Siva was extremely influential on informing the international community on evaluating the impact of utilising tsunami aid needs within the context of the crisis of governance and state formation rather than outside it. For him the peace process should be an integral part of post-tsunami reconstruction. His sentiments about the inefficiency of the state and the NGOs were no different from many others in the south who are deeply suspicious of the motives of the state to respond to the tsunami victims. Yet many of Siva’s journalist friends were often reluctant to expose the inefficiency of the state when it come to delivering services in Tamil-speaking areas because of their unwavering preoccupation with defeating the LTTE rather than the immediate welfare of the north and east.

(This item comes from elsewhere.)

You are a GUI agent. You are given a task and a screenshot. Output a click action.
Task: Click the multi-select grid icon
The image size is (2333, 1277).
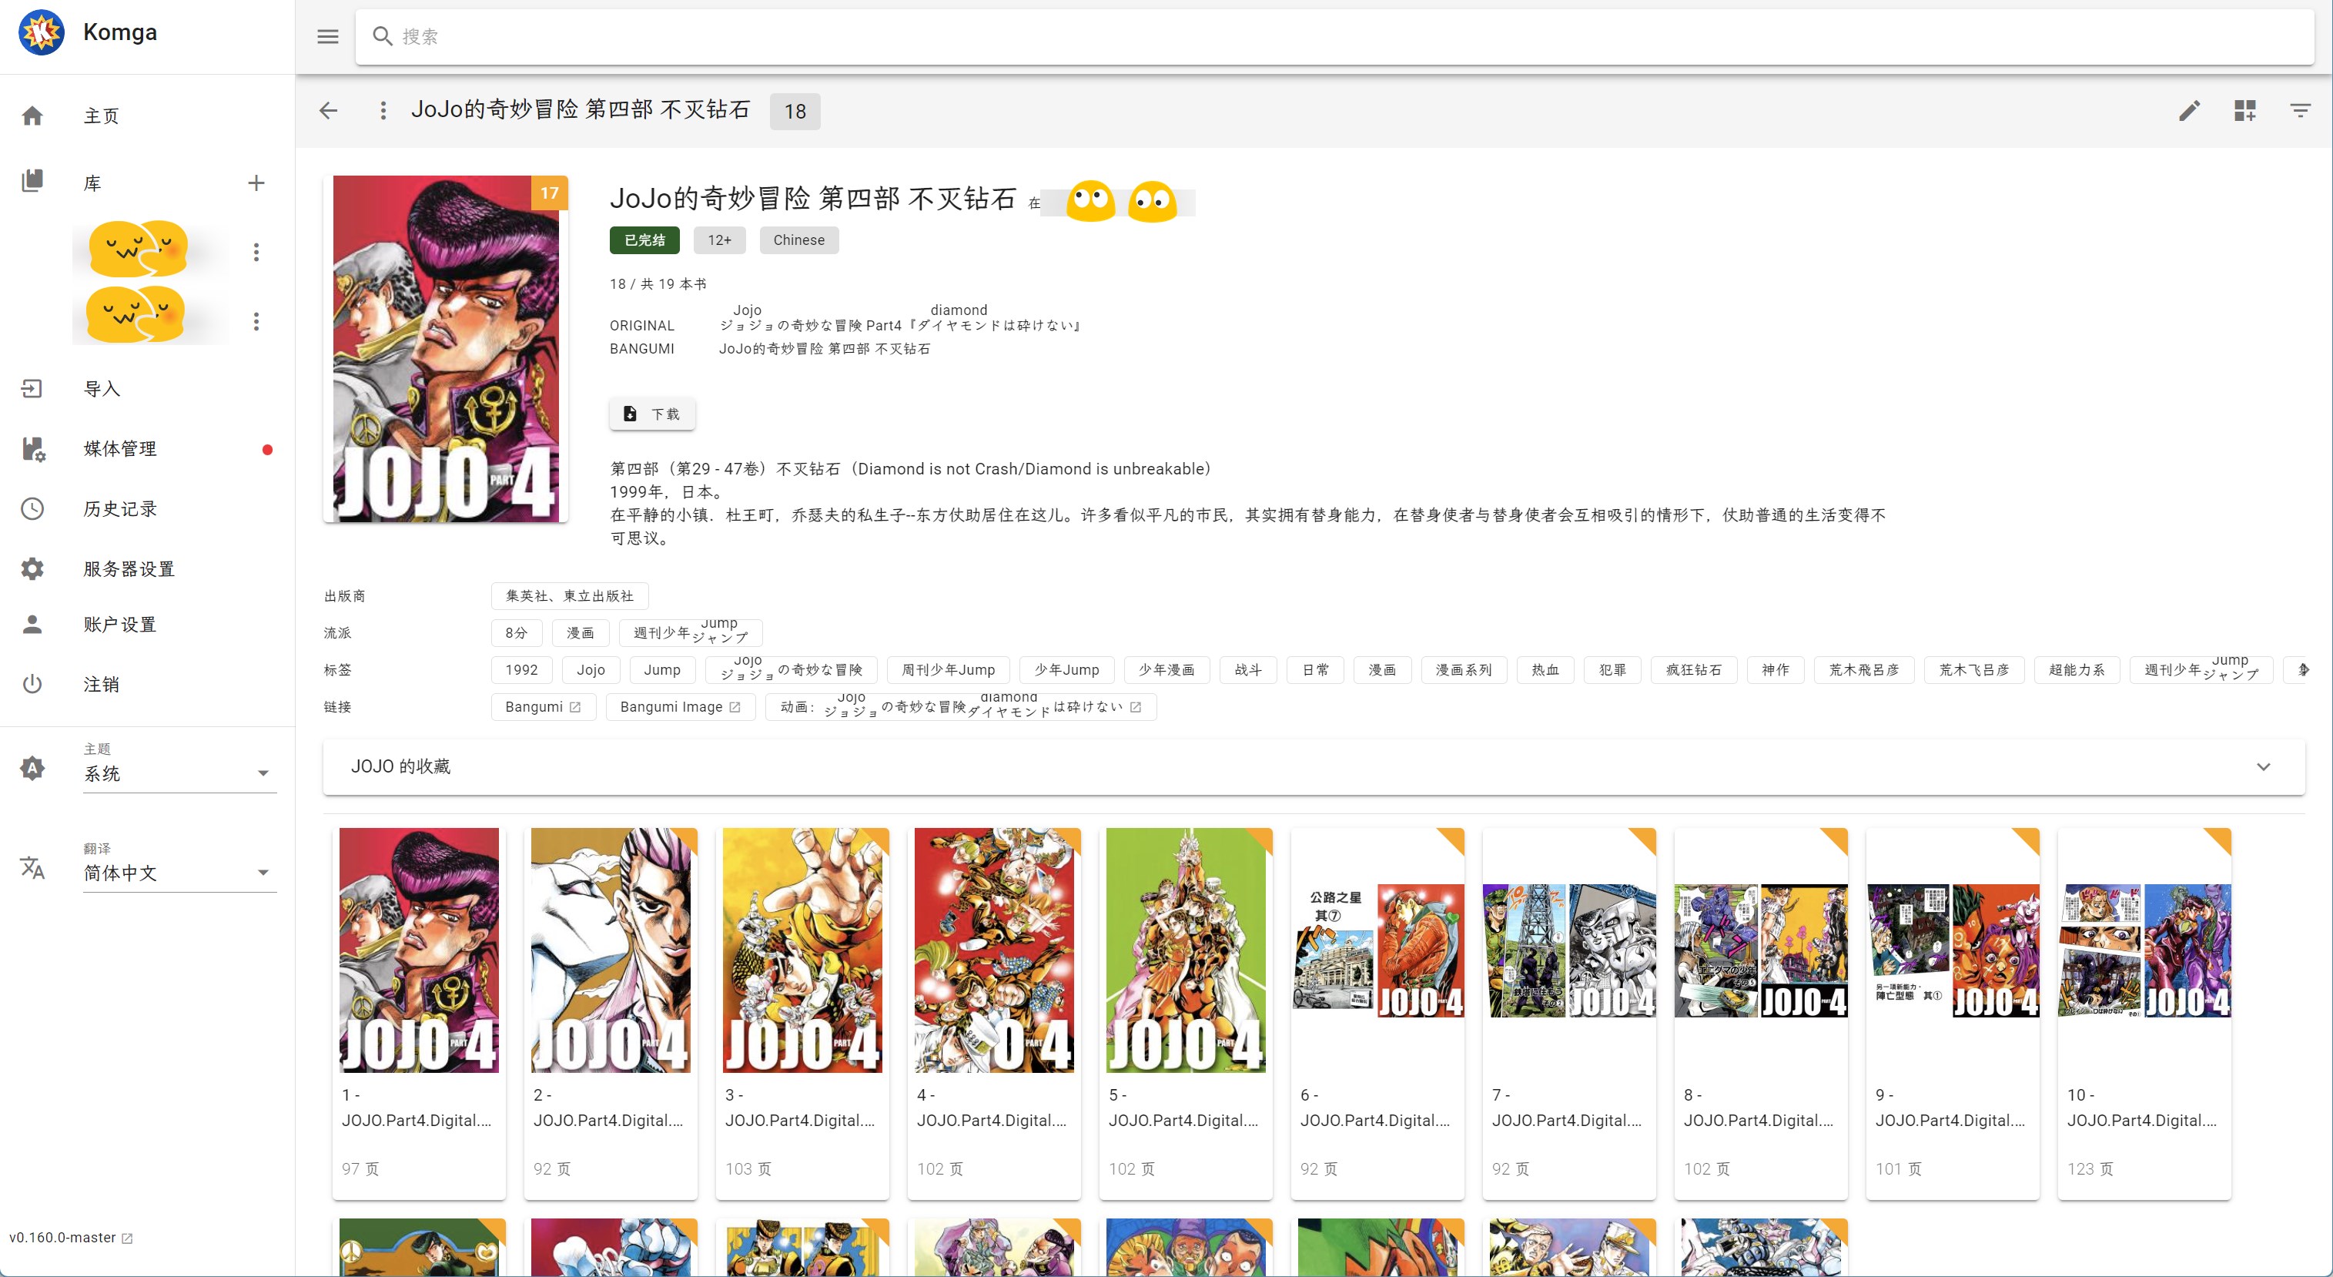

I do not fully know Siva’s position on the joint mechanism and if and how the tsunami changed his position on the ethnic issue. However, TamilNet candidly exposed the plight of the Tamil as well as Sinhalese victims and the importance of ethnicity in the distribution of tsunami aid and the proclivity of different interest groups to exploit the tsunami to serve their respective political interests. Without a doubt, the clarity and depth of his reporting on post-tsunami disaster management had an influence on the international community at large. He was invited to deliver a lecture in Japan about the tsunami when death overtook him.

Timing of his death was also characterised by splits and tensions within the Tamil militant groups. Siva took these tensions as an intellectual and political challenge, and was busy with redefining his own identity within the Tamil struggle for right to self-determination, while some robust supporters of the LTTE underplayed these tensions or took uncompromising anti-Karuna positions. Highly complex relations between Karuna, the security forces, the government, and the LTTE would certainly have placed Siva in an extremely a vulnerable position.

It is unlikely that Siva’s relations with the Tamil militant movements were always smooth and uncontroversial. Some have pointed out that Siva actions were under suspicion by the more robust supporters of the LTTE. This even cost him some of his close friendships. Siva continuously reflected upon the differences and tensions between Tamils within the Tamil-speaking areas of North and East. I am not exactly clear on Siva’s ideological positions regarding these tensions. However, his analysis of these tensions was more a combined classical Marxism with cultural studies, in ways very different from the post-modernists. In one of the discussions we had in Summer 2004, drawing from Raymond Williams, Stuart Hall, Edward Said and Antonio Gramsci, Siva reasoned how often Marxist analysis of state formation become socially meaningful through the medium of culture.

One important implications of Siva’s reasoning about cultural and economic processes was that right to self-determination is a cultural medium through which people responded to the contradictions of capitalist development. At certain moments in social evolution, the right for self-determination becomes essential precondition for other forms of social liberation. One of the main challenges facing the progressives in this country is to understand how capitalist imperialism utilises the right to self-determination and the culturally defined notions of time and space as a means of resolving its own internal contradictions. Currently, there is a great need for a political ideology that provides guidance for economic and political freedoms for Sri Lankans.

Siva was perhaps the best know defense and security analyst in the country. Unlike many other defense analysts, his writings were not sensationalist and verbose. They conveyed clear, lucid and deep political meanings. This was a major factor that shaped his popularity among the diplomatic community, international donors, and academics, human rights groups and the Sri Lanka military. Siva has the remarkable ability to select, frame and present news in a manner that conveyed a message with deep political meanings and presented opportunities and threats to groups with different interests and agendas.

I have no reason to believe that the authorities will bring those responsible for Siva’s death for justice. Yet, what Siva achieved within such a short span of his life has taught us many lessons that will remain forever.